American zoologist (born 1950)

Steven C. Amstrup (born February 4, 1950) is an American zoologist who studies bears, especially polar bears. He is the 2012 recipient of the Indianapolis Prize.

==Early life==
Steven Amstrup was born in Fargo, North Dakota, where he took an interest in bears at an early age. He attended the University of Washington as an undergraduate, receiving his bachelor's degree in forestry in 1972. In 1975, he graduated from the University of Idaho with a master's degree in wildlife management. He studied black bears in central Idaho for his master's thesis. He earned his doctoral degree from the University of Alaska Fairbanks in 1995.

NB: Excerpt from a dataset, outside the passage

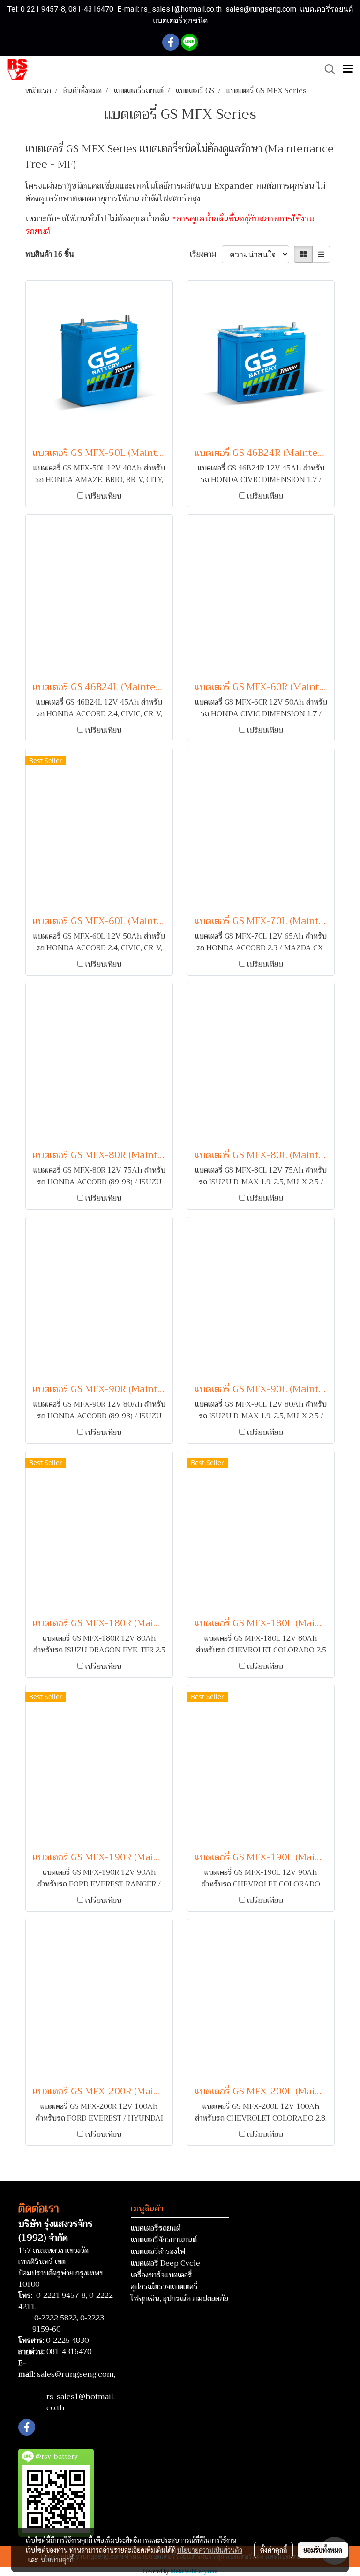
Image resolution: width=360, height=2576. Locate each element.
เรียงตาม (206, 254)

In 1975, he began working for the United States Fish and Wildlife Service in Wyoming where he studied pronghorn antelope and sharp-tailed grouse. In 1980 he moved to Alaska where he took over the United States Fish and Wildlife Service's fledgling Polar Bear Research Project. In 1996 Amstrup's research position was transferred to the United States Geological Survey. During his 30-years in Alaska, he studied polar bear ecology, primarily in the Beaufort Sea. In 2007, Amstrup's team of scientists prepared nine reports leading to the 2008 listing, by United States Secretary of the Interior Dirk Kempthorne, of polar bears as a threatened species under the Endangered Species Act. In 2010, he published an article in Nature finding that even if climate change led to complete melting of the polar ice packs, the ice could return if global temperatures subsequently cooled. He has taught at the University of Wyoming as an adjunct professor since 2006.

His contributions to polar bear conservation were honored in 2012, when the Indianapolis Zoo named him the winner of their biennial Indianapolis Prize. Later the same year, he was presented with an Our Earth Bambi Award in Düsseldorf.

==Activism==
After retiring in 2010, Amstrup became the chief scientist for Polar Bears International. Having observed the effect of climate change on polar bears and their Arctic habitat during his career as a researcher, he now works as an advocate for polar bears and promotes climate change mitigation.

==Personal life==
Amstrup is married. He and his wife are building an energy-efficient house in northeast Washington.